Allah bize güçlük çıkarmak istemez. Ancak bizi temizlemek ve üzerimizdeki nimetini tamamlamak ister.

Şükretmemiz gerek doğrunun yanında yer aldığımız için, şiddete, zulme, darbeye, ihanete, vahşete direndiğimiz için.

Din, insan içindir; insan din için değildir. Ancak bu gerçeğin üzeri örtülünce, dinin doğası bozulup gönderiliş amacının dışına çıkarılınca, FETÖ’nün görüş ve anlayışları, Allah’ın hükmünün önüne geçirilip özünden uzaklaştırıldı.

Peki, aklım almıyor bu millet bozulmaya bu kadar meyillimi gerçekten?

Bir millet bu kadar kahraman çıkarıp dünyaya örnek olabiliyorken aynı zamanda tarihin en büyük çaplı ihanet şebekesini var edebiliyor?

Burada tuhaf bir durum var.

Bunun daha çok tartışılacağını ve daha derinlere inileceğini ve bu çürümüşlüğün kökeninin uzun zaman araştırılacağını düşünüyorum. Toplum bilimcilerin, sosyologların, psikologların önünde meşakkatli bir konu olarak bu vakıa gerçekliğini hiç kaybetmeyecek.

Toplumun yok sayılamayacak kadar önemli bir bölümü nasıl olurda bu denli hainliğe eleman olabilir?

Toplumumuzun içinde pek çok kişi daha önceden neden yüksek sesle bağırmadım diye kendini sorguluyor mu acaba?

Düşünüyorum da acaba onları dinleyen olur muydu?

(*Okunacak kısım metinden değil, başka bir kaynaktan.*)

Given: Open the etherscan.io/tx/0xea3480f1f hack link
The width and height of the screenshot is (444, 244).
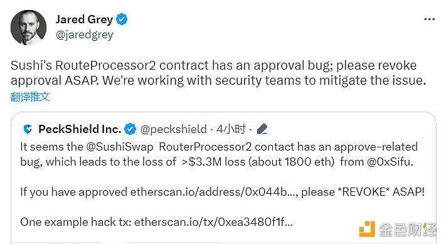Looking at the screenshot, I should [213, 222].
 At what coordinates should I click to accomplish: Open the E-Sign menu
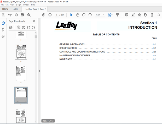(18, 5)
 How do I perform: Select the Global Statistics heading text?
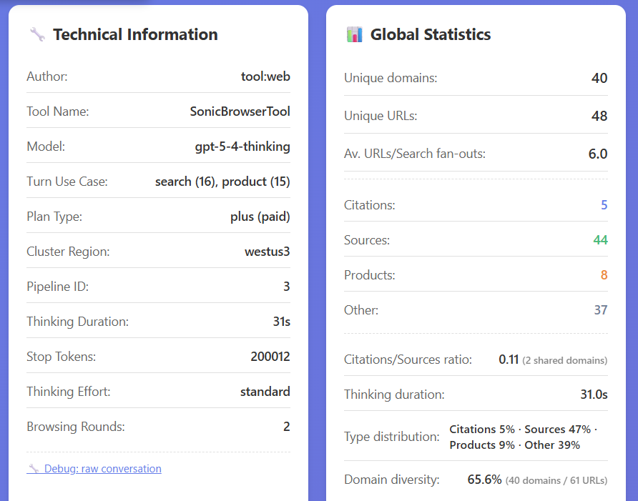point(430,34)
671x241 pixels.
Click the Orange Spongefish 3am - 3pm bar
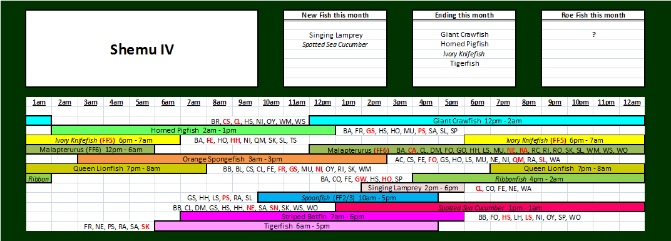point(232,159)
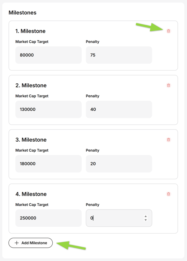Delete 4. Milestone with the trash icon
Viewport: 187px width, 261px height.
tap(168, 194)
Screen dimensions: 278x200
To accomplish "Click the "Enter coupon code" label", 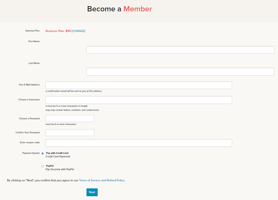I will [x=30, y=142].
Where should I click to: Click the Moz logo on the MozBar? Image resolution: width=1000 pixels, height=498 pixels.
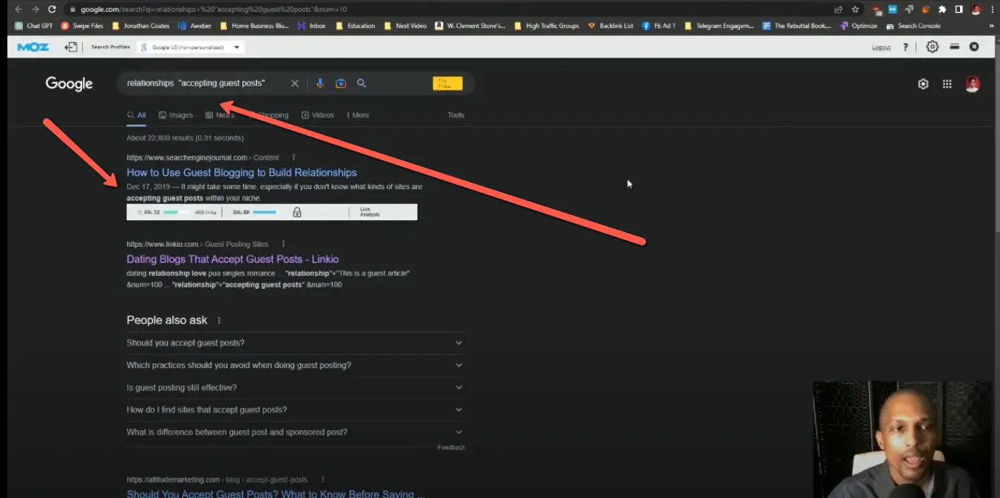(32, 47)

Söyleyeceklerimi dikkate alan olur muydu? Bundan şüphem var.

Zavallı pek çok kişi bu FETÖ örgütü tarafından katledilmedi mi?

Bütün ülke kusuyor gibi adeta. Ne çok acı yaşanmış, ne çok günah işlenmiş, ne çok insan biliyormuş da susuyormuş.

Kimler konuşmaya çalışmış da seslerini bir türlü duyuramamışlar şimdi her şey bir, bir aydınlanıyor.

Allah’a ait olan apaçık ve anlaşılır dinin, sapık bir paranoyağın çarpık hüküm ve yorumları sebebiyle nasıl bir afyona dönüştüğünü her geçen gün daha çok idrak ediyoruz.

Biliyor muyduk? Bundan çok emin değilim.

Zira 15 Temmuz gecesi bütün ülkede yaşadıklarımız bu derece tehlikeli, saldırgan, vahşi olabileceklerini aklımıza getirmedi sanırım.

Bir kişinin değil, bir kitlenin ölüm makinelerine dönüşebileceğini hiç mi akıl etmedik?

Ama yaşadık ve gördük. Ne acı ki gördük.

Bugün bile insanların manevi duygularını istismar eden saklı kripto ne çok Fetöcü var.

Bunun yanı sıra bu yaşananları fırsat bilip toplumu dinsizleştirmeye çalışan, zavallı insanlara zamanında etmediği eziyeti bırakmayan ne kadar laikçi yobaz var.

Sahte dinler bolca sahtekâr üretir. Şeytanı en fazla sevindirecek şey, insanların din adına bir şeyler uydurmaları ve uydurdukları o şeylerin peşine takılarak hakikatten uzaklaşmalarıdır.

Şeytan, insanları uydurulan dine çağırır.

Yaşadıklarımız aynen buydu.

Allah ise indirilen dine

Uyanlara ne mutlu

Ya uydurulan dine tabi olup şeytanı sevindirecek ya da indirilen dine tabi olup Allah’a en güzel şekilde kulluk edecek bu toplum.

Bu yüzden şükretmeliyiz. Bu yüzden şükür namazlarını artırmalıyız.

En çok dine zarar verdiler aslında. Zahirini koruyup batınını, ruhunu, yönünü değiştirdiler ve kendi sapık davaları, ekonomik çıkarlarına, planlarına, emellerine ve sürekli hayal ettikleri darbelerine, ülkeyi parçalama hedeflerine uygun hale getirdiler.

Şükürler olsun ki başaramadılar.

Her biri derin bir düşünceyi, bir akideyi içinde barındıran dini kavramları anlamsız, içi boş, çürük ve ruhsuz bir şekle soktular.

Keşke içini boşaltıp öyle bıraksalardı. Fakat bununla kalmadılar; bu kavramların içini insanı uyuşturan İslam dışı uydurulmuş küresel dinleri ile doldurdular.

Allah’ın insan yaratılışına uygun kıldığı, hayatı güzelleştirmek ve yeryüzünü bir arada barış ve kardeşlik içinde yaşanır hale getirmek için bildirdiği dini yaşanılmaz ve tam anlamıyla sorun haline getirenlere yazıklar olsun.

Bin kere, milyon kere yazıklar olsun.